I guess I just have to be patient and see if the robot comes around. At least I know it goes around :-)
I'm in the same boat as you, my top converting site which is doing great in google has aparently been penalized by Inktomi/Yahoo and it doesn't end there because it's nowhere to be seen in Altavista and Alltheweb as well. Maby Yahoo shares the "penalty" database with those other engines since they all share the same owner... Can you or anybody confirm this?
I get about 5 requests for my robots.txt from Slurp per day and recently got the following wierd request:
207.126.231.94 - - [18/Feb/2004:12:17:54 -0600] "GET /***/***.gif HTTP/1.1" 200 4192 "http://idev11.inktomi.com/rt/left_frame.cgi?frame=top&url=http%3A//www.***/***.html&cat=rtj1000.inktomi.com:2281" "Mozilla/4.0 (compatible; MSIE 6.0; Windows NT 5.0; T312461; Q312461; .NET CLR 1.0.3705)"
207.126.231.94 - - [18/Feb/2004:12:17:54 -0600] "GET /***/***.css HTTP/1.1" 200 850 "http://idev11.inktomi.com/rt/left_frame.cgi?frame=top&url=http%3A//www.***/***.html&cat=rtj1000.inktomi.com:2281" "Mozilla/4.0 (compatible; MSIE 6.0; Windows NT 5.0; T312461; Q312461; .NET CLR 1.0.3705)"
I read in another thread that this could be an Inktomi hand check. Can anyone confirm this?
Anyway I am thinking of moving the site to another domain or maby even make a clone of the site in another domain and block all spiders exept Slrup. What do you people think of that last idea?
After much thought regarding this matter I have come to the conclusion that Slurp is eather very sensiteive to redirects or has a low threshhold for duplicate content.
check out my log, this is the first time a Y! Slurp has asked for my homepage, ever. The bad news? I think it's doing it for Inktomi since I paid to index it and have it listed dead last because of some penalty. Notice Ink gets the robots.txt, the Y! Slurp gets the /. I wonder if they coordinate or if this is just a coincindece.

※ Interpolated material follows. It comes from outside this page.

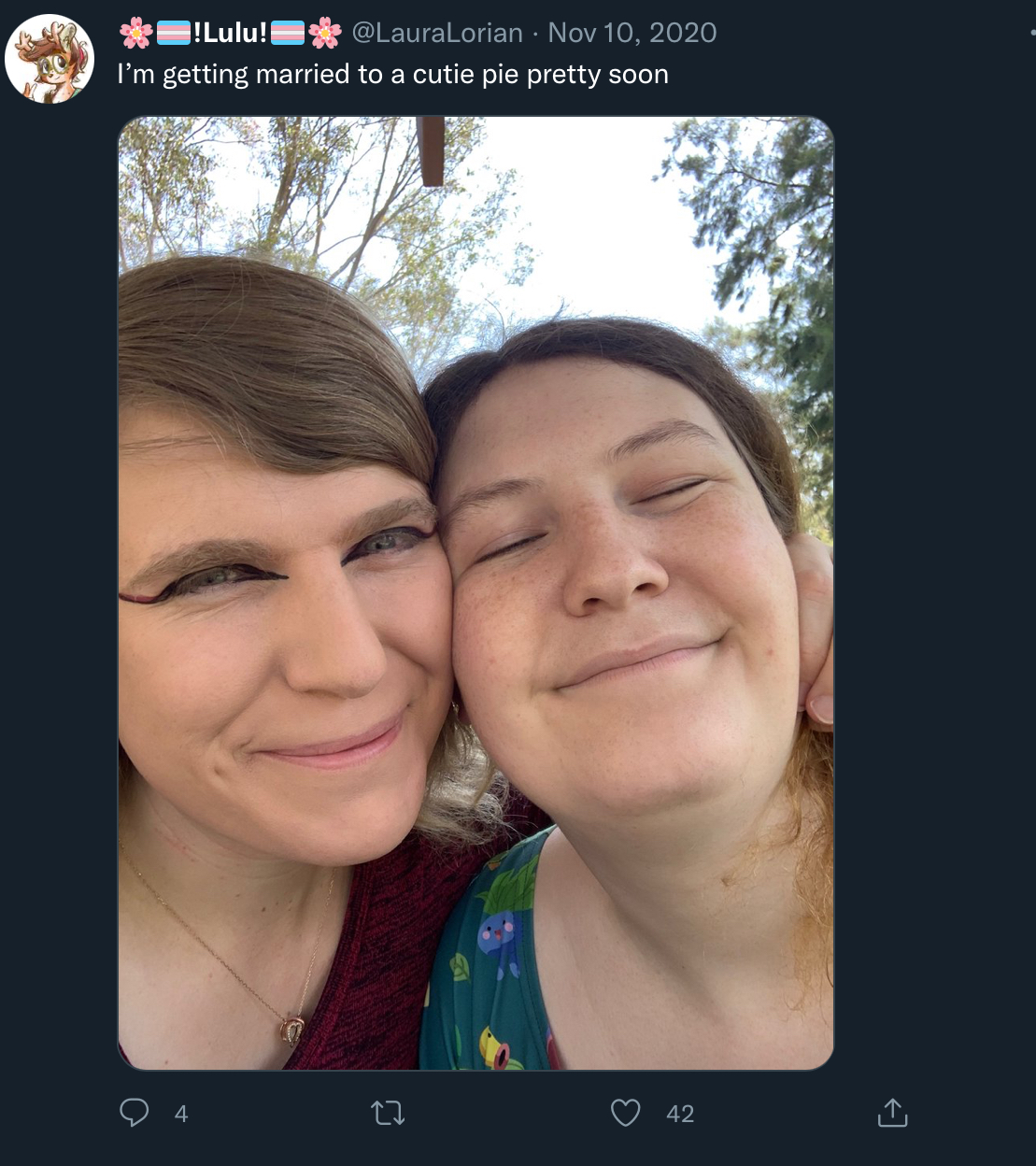Click the cherry blossom emoji after the name
This screenshot has height=1166, width=1036.
(325, 33)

66.196.65.28 - - [25/Feb/2004:08:55:08 -0500] "GET /robots.txt HTTP/1.0" 200 939 "-" "Mozilla/5.0 (Slurp/si; slurp@inktomi.com; [inktomi.com...]
66.196.73.51 - - [25/Feb/2004:08:55:09 -0500] "GET / HTTP/1.0" 200 13198 "-" "Mozilla/5.0 (compatible; Yahoo! Slurp; [help.yahoo.com...]
As far as having another domain it has crossed my mind but I'd lose the linkbacks and that sucks. Beats not being listed at all though.